The declared content for the class attribute is CDATA, so a validator
must accept class="" as valid. It is however meaningless, so a warning
could be issued, if the document is treated as some version of HTML. The
HTML 4.01 specification defines that the attribute "assigns a class name
or set of class names to an element", so class="" does not assign
anything or mean anything else either, and it cannot even be used to
override any other assignment.
On the other hand, should a markup validator consider such issues? This
is a general problem that needs a general solution, rather than the
addition of miscellaneous ad hoc checks. In fact, if a validator warns
about _some_ semantically questionable constructs, people will start to
wonder why it does not complain anything about quite comparable or more
serious problems. (This also applies to constructs that are valid but
violate syntactic requirements presented in prose, such as <td
width="foo bar"> or <form action="I ain't no URL, really">.)
I would also be odd that all those warnings would disappear if the
document type declaration is replaced by one that differs from the one
specified in HTML specifications but refers to a DTD that is identical
to (or very similar to) some HTML DTD.
>> - HTML-comments inside of CSS and script tags are legal XHTML, but
>> will cause content to be ignored by XHTML-conformant browsers
>
> I don't really see what's the problem with that. Could you give
> details or examples?
There is widespread superstition, supported by many HTML guides and
tutorials, saying that style sheets and scripts should be placed inside
<!-- ... --> to hide them from older browsers, e.g.
<style type="text/css"><!--
CSS rules go here
--></style>
and _many_ authors still routinely use this approach.
This had some meaning long ago but became nonsense in the late 1990s.
Note that in HTML 4.01, they are not comments.

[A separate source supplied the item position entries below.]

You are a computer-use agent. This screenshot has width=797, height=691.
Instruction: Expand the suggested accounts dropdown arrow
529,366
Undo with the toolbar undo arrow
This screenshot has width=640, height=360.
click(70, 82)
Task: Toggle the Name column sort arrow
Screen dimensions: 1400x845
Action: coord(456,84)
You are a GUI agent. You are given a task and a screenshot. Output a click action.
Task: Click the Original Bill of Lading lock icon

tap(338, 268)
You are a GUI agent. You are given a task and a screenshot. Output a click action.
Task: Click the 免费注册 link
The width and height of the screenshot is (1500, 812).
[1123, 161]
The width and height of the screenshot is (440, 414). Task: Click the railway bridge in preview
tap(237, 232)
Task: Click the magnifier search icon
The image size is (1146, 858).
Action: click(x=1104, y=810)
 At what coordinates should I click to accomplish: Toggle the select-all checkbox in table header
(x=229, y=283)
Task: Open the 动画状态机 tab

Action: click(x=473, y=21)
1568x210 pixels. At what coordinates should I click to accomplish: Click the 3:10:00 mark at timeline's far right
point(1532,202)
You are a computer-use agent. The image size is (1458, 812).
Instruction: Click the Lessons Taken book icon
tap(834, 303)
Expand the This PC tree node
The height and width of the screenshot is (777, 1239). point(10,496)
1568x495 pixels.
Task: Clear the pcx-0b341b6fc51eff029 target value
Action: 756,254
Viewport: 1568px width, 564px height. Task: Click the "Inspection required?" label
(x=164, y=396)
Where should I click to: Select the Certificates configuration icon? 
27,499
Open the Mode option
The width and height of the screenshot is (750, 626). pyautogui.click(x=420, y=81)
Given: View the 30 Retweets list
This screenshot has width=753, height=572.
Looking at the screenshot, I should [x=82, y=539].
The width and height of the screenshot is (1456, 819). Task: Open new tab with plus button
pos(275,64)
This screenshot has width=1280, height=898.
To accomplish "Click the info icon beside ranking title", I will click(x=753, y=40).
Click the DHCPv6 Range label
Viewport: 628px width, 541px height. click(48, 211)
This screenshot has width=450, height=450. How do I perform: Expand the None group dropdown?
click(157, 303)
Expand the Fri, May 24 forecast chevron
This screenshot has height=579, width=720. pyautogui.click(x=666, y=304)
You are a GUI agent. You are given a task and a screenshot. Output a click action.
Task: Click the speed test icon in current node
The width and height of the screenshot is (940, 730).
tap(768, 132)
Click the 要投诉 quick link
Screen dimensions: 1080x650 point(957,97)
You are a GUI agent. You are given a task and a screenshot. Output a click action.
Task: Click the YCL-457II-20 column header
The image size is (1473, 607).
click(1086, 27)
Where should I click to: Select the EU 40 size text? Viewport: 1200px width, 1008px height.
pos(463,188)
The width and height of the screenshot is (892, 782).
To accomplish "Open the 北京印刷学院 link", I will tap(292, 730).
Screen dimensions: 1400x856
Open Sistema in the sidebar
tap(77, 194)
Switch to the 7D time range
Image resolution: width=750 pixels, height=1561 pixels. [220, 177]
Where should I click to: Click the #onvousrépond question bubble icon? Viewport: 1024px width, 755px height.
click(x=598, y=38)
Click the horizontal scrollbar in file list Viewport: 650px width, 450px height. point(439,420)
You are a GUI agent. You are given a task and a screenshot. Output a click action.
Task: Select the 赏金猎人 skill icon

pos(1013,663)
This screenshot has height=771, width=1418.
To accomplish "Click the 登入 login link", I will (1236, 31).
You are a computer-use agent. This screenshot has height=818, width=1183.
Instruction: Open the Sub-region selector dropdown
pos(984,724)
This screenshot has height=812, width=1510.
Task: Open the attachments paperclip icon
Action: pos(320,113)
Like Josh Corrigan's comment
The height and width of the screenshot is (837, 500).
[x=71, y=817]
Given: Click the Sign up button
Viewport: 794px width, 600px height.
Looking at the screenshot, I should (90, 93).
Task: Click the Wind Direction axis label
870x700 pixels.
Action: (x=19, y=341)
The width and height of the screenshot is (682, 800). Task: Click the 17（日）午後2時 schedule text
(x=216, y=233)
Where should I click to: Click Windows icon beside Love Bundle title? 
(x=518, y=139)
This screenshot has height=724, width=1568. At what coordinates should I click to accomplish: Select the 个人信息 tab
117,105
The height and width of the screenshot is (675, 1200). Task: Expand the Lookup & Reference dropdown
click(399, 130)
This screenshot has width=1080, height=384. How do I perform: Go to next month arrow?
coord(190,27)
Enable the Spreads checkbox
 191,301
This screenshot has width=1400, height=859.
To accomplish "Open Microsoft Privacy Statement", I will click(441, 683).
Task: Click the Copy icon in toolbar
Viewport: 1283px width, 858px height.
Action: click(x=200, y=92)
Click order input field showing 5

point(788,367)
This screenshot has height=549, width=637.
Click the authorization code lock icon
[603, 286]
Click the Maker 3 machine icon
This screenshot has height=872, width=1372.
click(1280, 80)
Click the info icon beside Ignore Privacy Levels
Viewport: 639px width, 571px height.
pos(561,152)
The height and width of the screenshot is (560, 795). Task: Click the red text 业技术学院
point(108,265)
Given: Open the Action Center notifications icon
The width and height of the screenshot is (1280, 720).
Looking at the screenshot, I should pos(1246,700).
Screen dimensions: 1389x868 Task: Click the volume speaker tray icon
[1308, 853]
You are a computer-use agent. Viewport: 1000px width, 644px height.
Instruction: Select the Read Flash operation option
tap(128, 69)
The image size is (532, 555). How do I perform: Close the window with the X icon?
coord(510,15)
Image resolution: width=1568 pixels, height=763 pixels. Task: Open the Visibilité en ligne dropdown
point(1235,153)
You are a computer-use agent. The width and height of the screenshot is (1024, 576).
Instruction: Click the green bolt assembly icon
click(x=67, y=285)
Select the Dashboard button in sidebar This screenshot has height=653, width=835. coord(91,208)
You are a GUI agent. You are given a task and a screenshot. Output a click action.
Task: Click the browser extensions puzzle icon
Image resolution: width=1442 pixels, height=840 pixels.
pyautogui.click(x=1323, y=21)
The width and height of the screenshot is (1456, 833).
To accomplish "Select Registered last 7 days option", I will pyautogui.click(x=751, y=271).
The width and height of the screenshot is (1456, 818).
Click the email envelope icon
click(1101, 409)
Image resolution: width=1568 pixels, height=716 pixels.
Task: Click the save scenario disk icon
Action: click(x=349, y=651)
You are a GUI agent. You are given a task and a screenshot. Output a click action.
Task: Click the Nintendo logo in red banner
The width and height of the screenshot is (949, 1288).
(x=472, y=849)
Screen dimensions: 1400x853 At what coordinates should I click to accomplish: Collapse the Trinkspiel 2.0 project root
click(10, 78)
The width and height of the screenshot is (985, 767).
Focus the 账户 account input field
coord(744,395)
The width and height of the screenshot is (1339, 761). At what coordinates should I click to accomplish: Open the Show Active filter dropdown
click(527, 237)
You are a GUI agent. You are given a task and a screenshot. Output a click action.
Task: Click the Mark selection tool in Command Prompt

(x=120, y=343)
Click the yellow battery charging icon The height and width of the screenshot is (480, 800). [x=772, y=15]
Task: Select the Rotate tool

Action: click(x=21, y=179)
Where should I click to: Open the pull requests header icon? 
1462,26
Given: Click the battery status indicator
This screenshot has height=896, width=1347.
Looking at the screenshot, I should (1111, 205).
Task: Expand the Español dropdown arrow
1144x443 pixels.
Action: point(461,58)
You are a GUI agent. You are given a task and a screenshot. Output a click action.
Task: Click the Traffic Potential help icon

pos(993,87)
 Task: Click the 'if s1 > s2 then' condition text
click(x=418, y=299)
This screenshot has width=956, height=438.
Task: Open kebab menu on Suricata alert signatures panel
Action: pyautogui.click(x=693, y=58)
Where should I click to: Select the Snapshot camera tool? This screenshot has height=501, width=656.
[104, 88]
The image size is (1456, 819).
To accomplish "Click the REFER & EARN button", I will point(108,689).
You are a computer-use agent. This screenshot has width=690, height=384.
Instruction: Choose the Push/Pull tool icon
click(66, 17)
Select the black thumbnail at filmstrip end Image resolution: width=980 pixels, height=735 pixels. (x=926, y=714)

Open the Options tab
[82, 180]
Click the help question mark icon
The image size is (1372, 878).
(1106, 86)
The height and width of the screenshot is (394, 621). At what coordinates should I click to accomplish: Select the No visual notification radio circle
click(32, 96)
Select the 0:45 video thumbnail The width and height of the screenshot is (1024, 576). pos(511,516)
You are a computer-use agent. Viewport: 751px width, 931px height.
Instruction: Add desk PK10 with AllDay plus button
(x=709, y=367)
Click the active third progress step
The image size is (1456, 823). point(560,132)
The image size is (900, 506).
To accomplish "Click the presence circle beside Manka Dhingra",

The content model is
CDATA, so no comment conventions apply. (The original idea was that user
agents that do not recognize script or style elements at all were
assumed to ignore the <script> and <style> tags and the corresponding
end tags and to process the content between them, so this would result
in turning it into visible document content, unless "protected" by
something that would be treated as comment delimiters by such a
browser.)
The problem with this is that in XHTML, the content model is #PCDATA,
and the <!--...--> construct _is_ a comment, and by XML rules, user
agents are _allowed_ to remove all comments before otherwise processing
the document. Thus, the entire style sheet or script code inside the
element _may_ be ignored.
So that's the problem. It's less obvious how to approach it. Should it
be handled by ad hoc processing of script and style elements? Just in
XHTML, where disaster may result, or also in HTML, where the
superstition is just pointless?
Perhaps the strategy could be: _if_ in XML parsing mode _and_ the
document has been recognized as an XHTML document, _then_ issue a
warning about any XML comment inside a script or style element. This
could be misleading if the author intentionally used a comment there,
_intending_ it as a mere comment and _expecting_ it to be ignored by the
software he uses, but this is unlikely, and it would probably be so
unwise to _rely_ on ignoring the comment that a warning is actually
useful here, too.
The warning could be something like
"An XML comment was detected inside a script or style element in a
document expected to be XHTML. Beware that such comments may be removed
by programs that process the document. Thus, the old habit of putting a
style sheet or script code inside a comment-looking construct, to deal
with old web browsers, has become very risky and should not be used in
XHTML."
(of course, divided into some short message and a longer explanation).